Provided passage:
The Bi Line: The Craft Legacy Thoughts from @kleffnotes

If you came to this article expecting me to be negative about this movie than you came to the wrong place. I love the original The Craft. It is one of those movies that I have watched multiple times and I even own a sweatshirt and Funkos, which were a very sweet gift from my wife. When I heard their would be a sequel I was skeptical. I had no idea how this would work. If it truly was a sequel how would the original cast be involved, if they would be at all, and if it was a reboot why did they think that would sell? Admittedly reboots and remakes are sort of the norm now and I thought I should give this a fair shake. On Halloween we curled up and did a Craft double feature and I was anything but disappointed.

I will say that I am treating this movie as almost independent of the original, yes I will get to the tie in moment, but this movie didn’t feel like the original. While yes they are about a group of witches seeking a fourth and the fourth being remarkably powerful, the movies don’t have the same tone. Even with Blumhouse behind Legacy the movie feels more like a coming of age with a magical edge, a bit like Vampire Academy. The witches in this are more socially conscious and beyond that they don’t have the goth edge that the former coven did. This actually adds to their more sort of white witch vibe. Yes, they do cast a spell on Timmy, but the spell itself is not malicious and they do ultimately realize that what they did was not appropriate. When Lily casts what I will call a small compulsion spell it doe work, but the other members of the coven are immediately upset with her. Unlike in the original magic that does anything against other that may cause someone who does not deserve it harm is immediately a concern.

Listed records:
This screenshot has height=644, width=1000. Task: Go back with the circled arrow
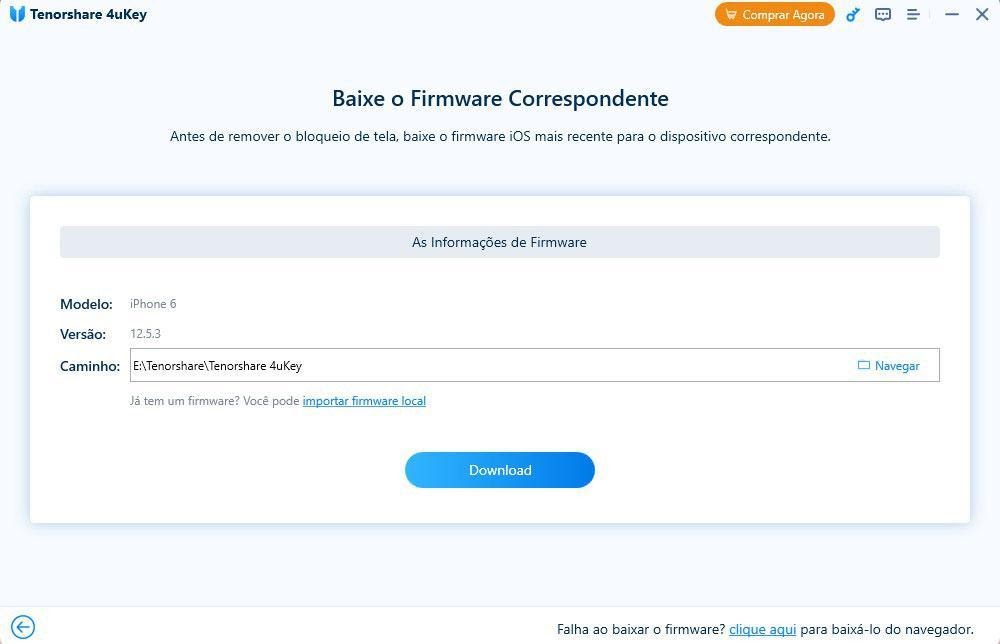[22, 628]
...
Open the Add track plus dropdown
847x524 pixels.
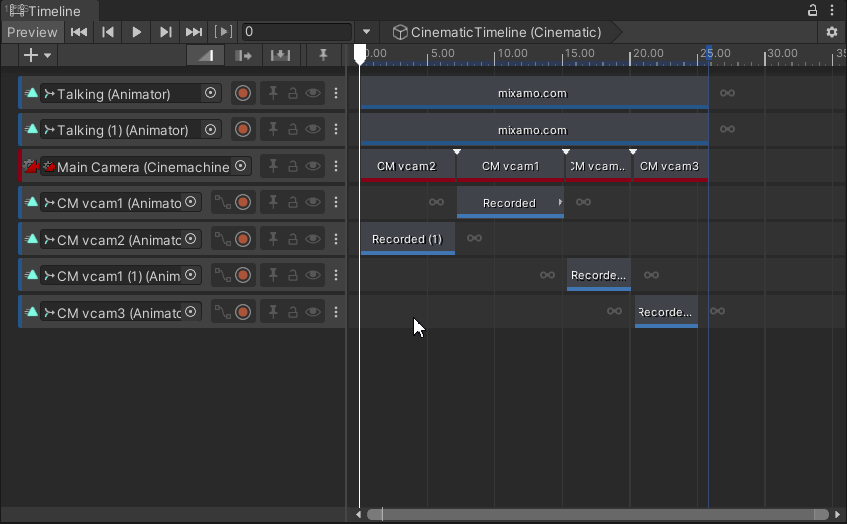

Problem description: Can you output everything in the Craft: Legacy review from "The Bi Line: The" down to "anything but disappointed.", word for word?

Solution to this problem:
The Bi Line: The Craft Legacy Thoughts from @kleffnotes

If you came to this article expecting me to be negative about this movie than you came to the wrong place. I love the original The Craft. It is one of those movies that I have watched multiple times and I even own a sweatshirt and Funkos, which were a very sweet gift from my wife. When I heard their would be a sequel I was skeptical. I had no idea how this would work. If it truly was a sequel how would the original cast be involved, if they would be at all, and if it was a reboot why did they think that would sell? Admittedly reboots and remakes are sort of the norm now and I thought I should give this a fair shake. On Halloween we curled up and did a Craft double feature and I was anything but disappointed.